There is very little reason to run VAD on CUDA, because there is very little to gain. The model is very fast, most likely it will just incur an overhead to copy to and from the GPU.

EnlNovius commented 2 years ago

The fact that this takes ~40 times slower is strange.

I wasn't clear in my results, I edited the post to correct that. The results that were displayed were those for running the network 100 times over 4min of video, so we were at 0.5ms / frame.

There is very little reason to run VAD on CUDA, because there is very little to gain. The model is very fast, most likely it will just incur an overhead to copy to and from the GPU.

For my project, the audio data is already on the gpu, since it goes through other networks. According to the documentation "Using batching or GPU can also improve performance considerably.. Having already the data on GPU and the GPU being supposed to accelerate the processing times a bit more, I wanted to try to see what it could give, even if the performance on silero CPU is already remarkable.

Since I managed to run silero on TensorRT, I think the issue is complete. Thanks for the answers and for the very good work done on silero-vad :smiley:

snakers4 commented 2 years ago

so we were at 0.5ms / frame.

Seems in line with our bechmarks, albeit we did not test on GPU.

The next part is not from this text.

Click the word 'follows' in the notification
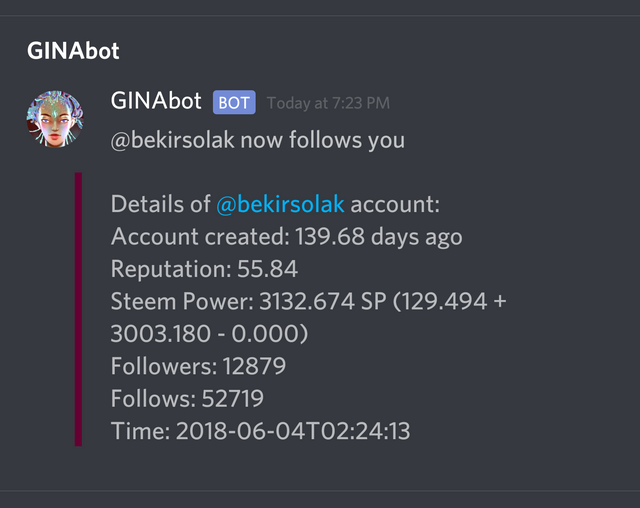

"Using batching or GPU can also improve performance considerably.. Having already the data on GPU and the GPU being supposed to accelerate the processing times a bit more,

Well, batching would work for multiple streams at the same time better. You can find more details in the discussion via this link. Basically each batch element in one separate stream.

In any case many thanks for your input on this conversion. Hope someone finds it useful for their usecase.

Since I managed to run silero on TensorRT

Another questions is whether the model outputs are similar.

I will create a copy of this ticket as a discussion.